Dubai: As developed markets become more saturated and an ever larger part of net new money will be difficult to access without a local set-up, the importance and challenge of client acquisition are accelerating.

Wealth managers will need to better incentivise relationship managers (RMs) to acquire new clients, optimise retail/commercial banking feeder channels, and focus on client life events as key acquisition opportunities.

Alternatives — including hedge funds, private equity, real estate, structured products and commodities have been the only source of material alpha generation over the past decade, and analysts expect this to continue going forward. Moreover, access to these products is a significant source of differentiation which wealth managers still hold, unlike traditional asset classes where low-cost beta offerings are growing in popularity.

After a period of cleaning up their offshore businesses, wealth managers will need to refocus on their offshore strategies to capture faster growing emerging markets assets. Beyond a small group of global leaders and a few specialist firms, offshore offerings often lack product shelf depth and offerings corresponding to core client needs, such as hard currency investment products, forex and mortgage/asset-financing capabilities.

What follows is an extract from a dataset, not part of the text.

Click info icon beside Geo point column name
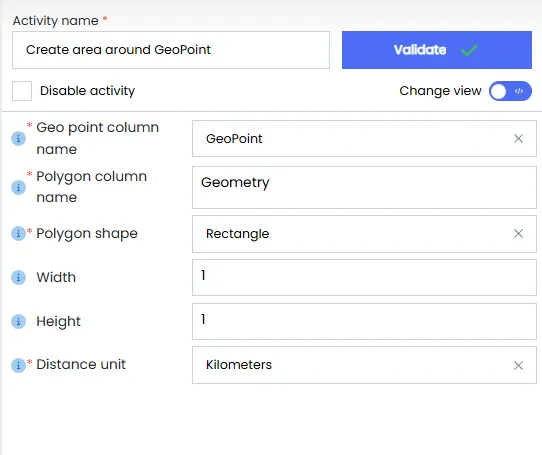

Digitisation and the use of artificial intelligence (AI) will also be an important risk management feature. Although digital technology can help make processes smoother, banks need to obtain detailed histories of clients and their sources of wealth and fully adhere to all relevant regulatory and compliance standards. Such requirements are making offshore banking more resource-intensive, leading to front-office costs per client that are close to those of onshore operations Nonetheless, more frequent interaction should also provide opportunities for wealth managers to serve clients better.

Factbox: Key points

• To sustain profitability, the industry will need to redesign the ‘core’ high-net worth service model and digitise parts of the value chain.

• The industry should explore new sources of value creation such as platforms that enable investors to access opportunities such as growth stage financing or direct real estate investments.

• Leaders will need to sharpen their focus on client acquisitions and managing attrition risks, in particular with respect to intergenerational wealth transfers.

• Wealth managers should expand their existing philanthropy offering into full charity operations support, following the trend of professionalisation in charitable giving.